┏━━

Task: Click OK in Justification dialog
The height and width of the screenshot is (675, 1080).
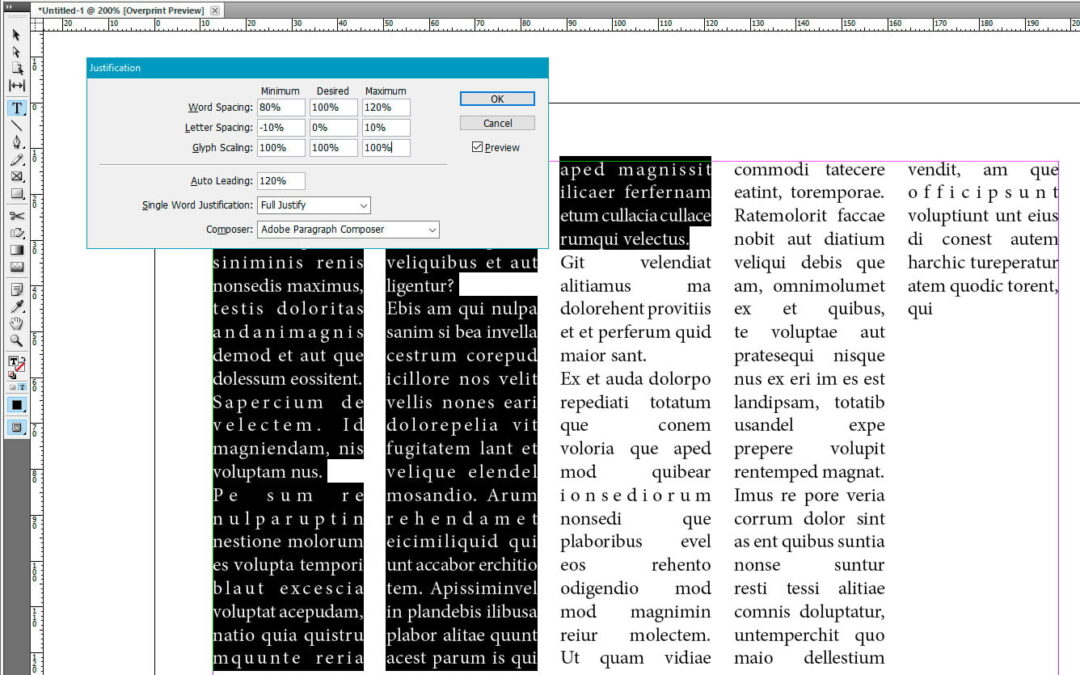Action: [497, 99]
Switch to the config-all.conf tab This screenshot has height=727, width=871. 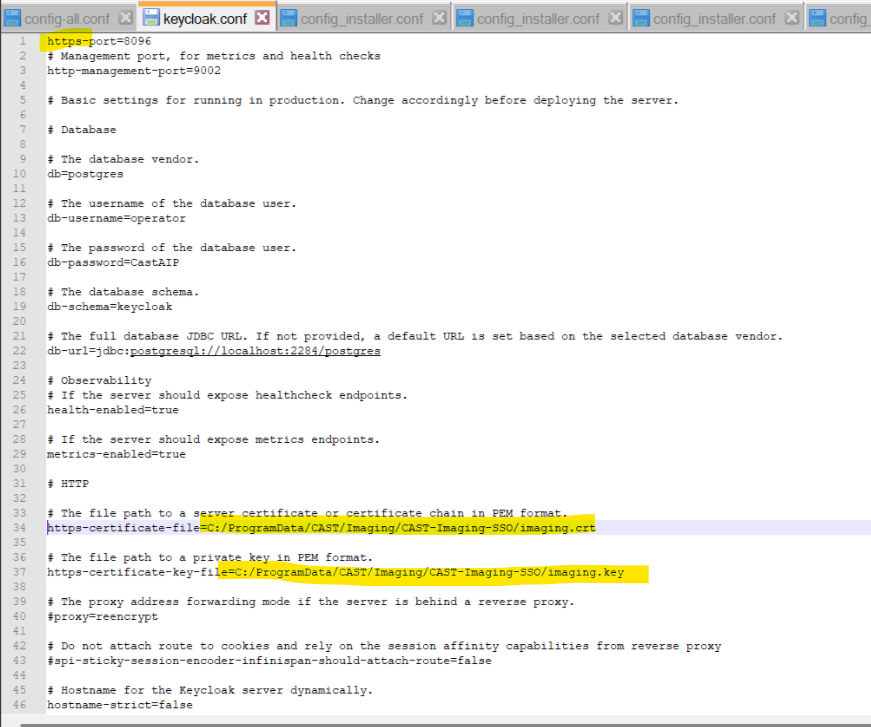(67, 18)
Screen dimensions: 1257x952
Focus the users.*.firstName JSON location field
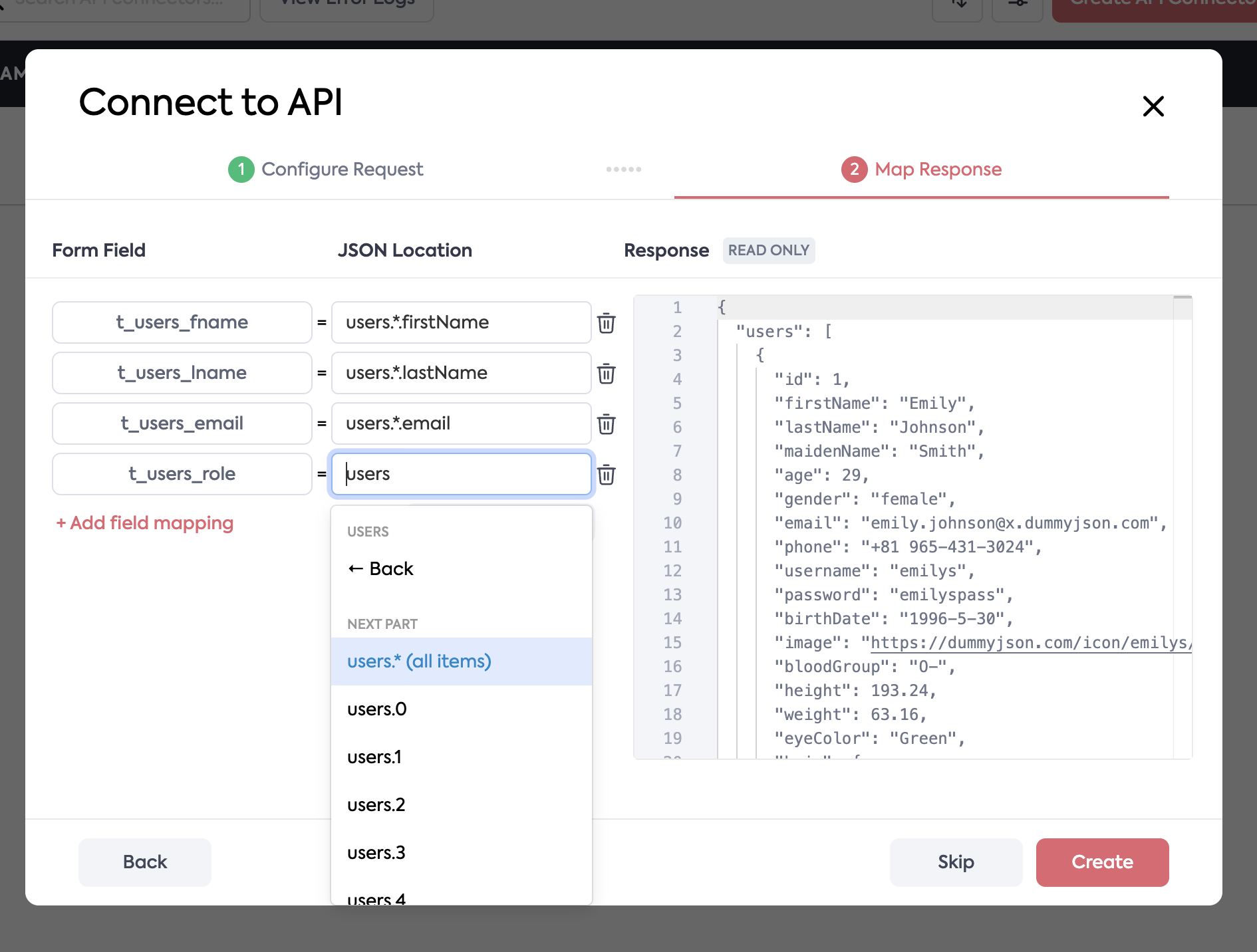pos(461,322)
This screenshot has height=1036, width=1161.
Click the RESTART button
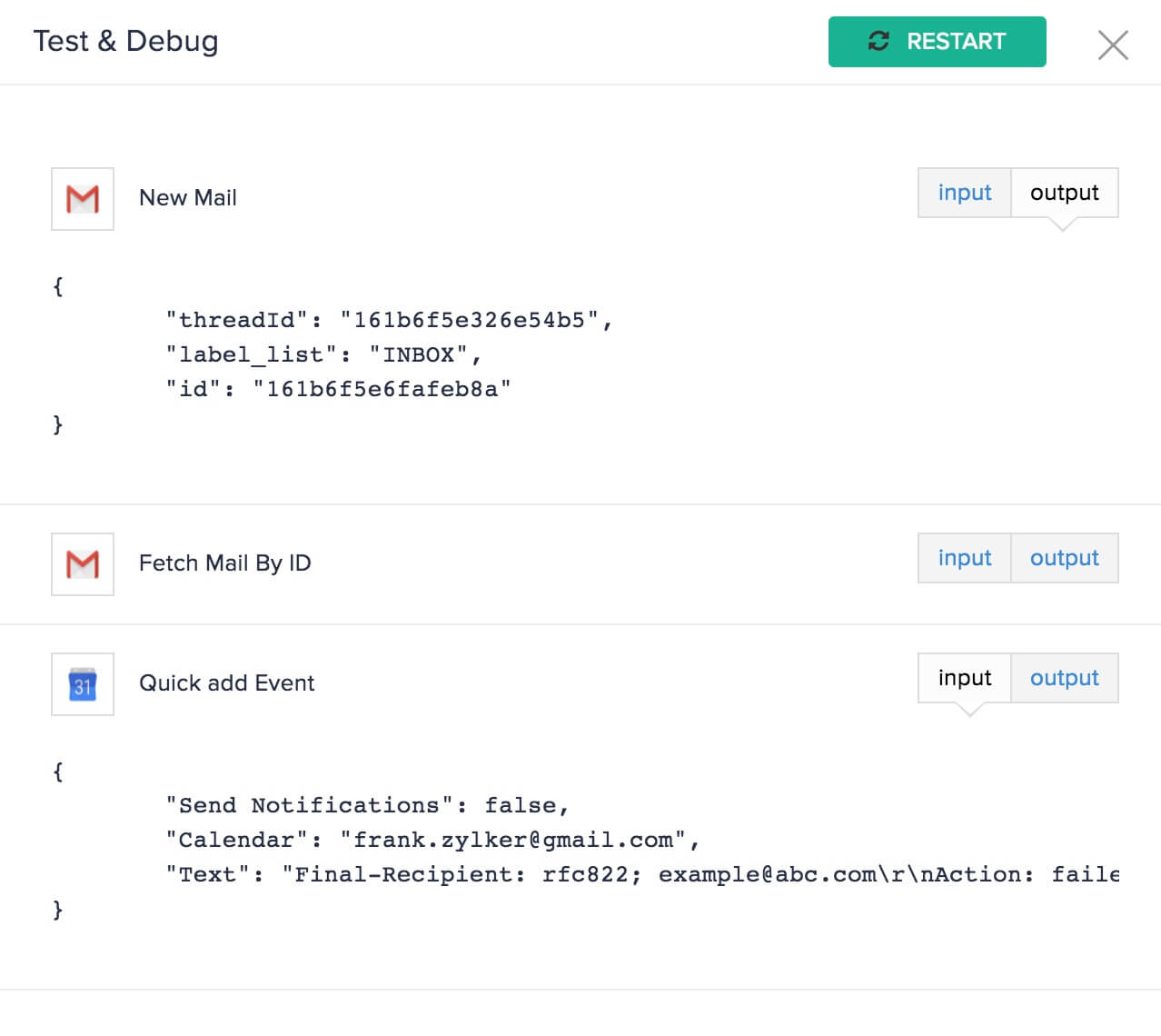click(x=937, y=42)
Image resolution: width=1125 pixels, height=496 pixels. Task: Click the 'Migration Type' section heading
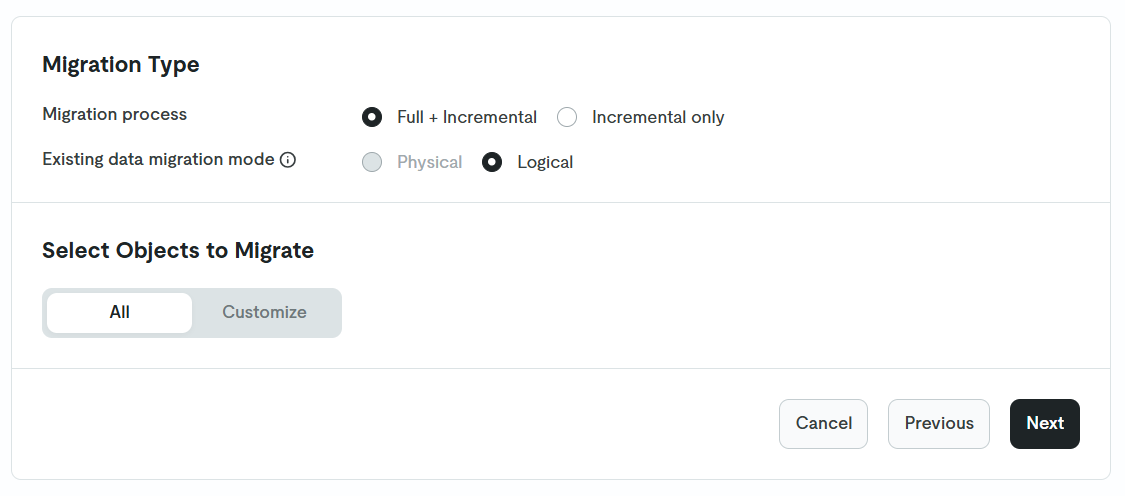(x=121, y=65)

┗━━

§ **Task goal**
Where the line containing "Image resolution: width=1125" appears, begin copying there and continue exactly through the final line of the records; both end lines belong in the copy, pictures do not.

§ **Solution to the exercise**
Image resolution: width=1125 pixels, height=496 pixels. Task: Click the 'Migration Type' section heading
(x=121, y=65)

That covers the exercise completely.